Puppet Server is capable of tracking advanced metrics to give you additional insight into its performance and health.

The HTTPS metrics endpoints are available on port 8140 of the master server:

curl -k https://<DNS NAME OF YOUR MASTER>:8140/status/v1/services?level=debug`

Note: These API endpoints are a tech preview. The metrics described here are returned only when passing the level=debug URL parameter, and the structure of the returned data might change in future versions.

These metrics fall into three categories:

  • JRuby metrics
  • HTTP route metrics
  • Catalog compilation profiler metrics

All of these metrics reflect data for the lifetime of the current Puppet Server process and reset whenever the service is restarted. Any time-related metrics report milliseconds unless otherwise noted.

Like the standard Status API endpoints, the metrics endpoints return machine-consumable information about running services. This JSON response includes the same keys returned by a standard status endpoint request (see JSON endpoints). Each endpoint also returns additional keys in an experimental section.

GET /status/v1/services/pe-jruby-metrics

Returns JSON containing information about the JRuby pools from which Puppet Server fulfills agent requests. As with all other metrics endpoints, you must query it at port 8140 and append the level=debug URL parameter.

Query parameters

No parameters are supported. Defaults to using the critical status level.

Response codes

  • 200 if and only if all services report a status of running
  • 503 if any service’s status is unknown or error

Response keys

The metrics are returned in two subsections of the experimental section: jruby-pool-lock-status and metrics.

The response’s experimental/jruby-pool-lock-status section contains the following keys:

  • current-state: The state of the JRuby pool lock, which should be either “:not-in-use” (unlocked), “:requested” (waiting for lock), or “:acquired” (locked).
  • last-change-time: The date and time of the last current-state update, formatted as an ISO 8601 combined date and time in UTC.

The response’s experimental/metrics section contains the following keys:

  • average-borrow-time: The average amount of time a JRuby instance spends handling requests, calculated by dividing the total duration in milliseconds of the borrowed-instances value by the borrow-count value.
  • average-free-jrubies: The average number of JRuby instances that are not in use over the Puppet Server process’s lifetime.
  • average-lock-held-time: The average time the JRuby pool held a lock, starting when the value of jruby-pool-lock-status/current-state changed to “:acquired”. This time mostly represents file sync syncing code into the live codedir, and is calculated by dividing the total length of time that Puppet Server held the lock by the value of num-pool-locks.

### Raw records
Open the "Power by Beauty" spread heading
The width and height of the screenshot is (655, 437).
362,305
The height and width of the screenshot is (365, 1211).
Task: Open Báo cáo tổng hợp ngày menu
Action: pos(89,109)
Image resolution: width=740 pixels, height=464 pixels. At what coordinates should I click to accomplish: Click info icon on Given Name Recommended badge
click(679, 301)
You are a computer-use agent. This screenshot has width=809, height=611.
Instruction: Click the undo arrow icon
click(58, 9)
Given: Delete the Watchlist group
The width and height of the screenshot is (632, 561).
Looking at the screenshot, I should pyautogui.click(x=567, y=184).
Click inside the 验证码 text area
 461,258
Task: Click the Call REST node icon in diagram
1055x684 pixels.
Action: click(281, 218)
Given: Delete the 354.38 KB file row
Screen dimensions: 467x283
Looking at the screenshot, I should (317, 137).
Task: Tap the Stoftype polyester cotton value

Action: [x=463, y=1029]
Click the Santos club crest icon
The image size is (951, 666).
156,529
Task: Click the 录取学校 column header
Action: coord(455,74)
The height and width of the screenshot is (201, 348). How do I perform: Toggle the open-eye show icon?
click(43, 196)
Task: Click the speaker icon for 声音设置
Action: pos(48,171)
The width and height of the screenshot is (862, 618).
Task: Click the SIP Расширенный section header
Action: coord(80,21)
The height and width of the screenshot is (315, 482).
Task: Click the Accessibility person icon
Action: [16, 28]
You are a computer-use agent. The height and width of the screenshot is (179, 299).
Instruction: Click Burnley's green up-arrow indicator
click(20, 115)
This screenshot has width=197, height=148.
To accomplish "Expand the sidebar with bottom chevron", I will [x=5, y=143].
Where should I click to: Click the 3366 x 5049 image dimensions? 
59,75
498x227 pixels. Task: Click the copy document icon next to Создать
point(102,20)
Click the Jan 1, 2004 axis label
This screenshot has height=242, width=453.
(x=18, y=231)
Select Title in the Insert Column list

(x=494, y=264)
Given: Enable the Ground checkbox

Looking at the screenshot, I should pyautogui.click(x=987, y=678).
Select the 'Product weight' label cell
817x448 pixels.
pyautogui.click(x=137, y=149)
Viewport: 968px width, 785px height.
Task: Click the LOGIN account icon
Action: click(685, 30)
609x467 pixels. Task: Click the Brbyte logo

### Given problem
In the Puppet Server metrics excerpt, what unit do time-related metrics report unless otherwise noted?

### Expected answer
Milliseconds.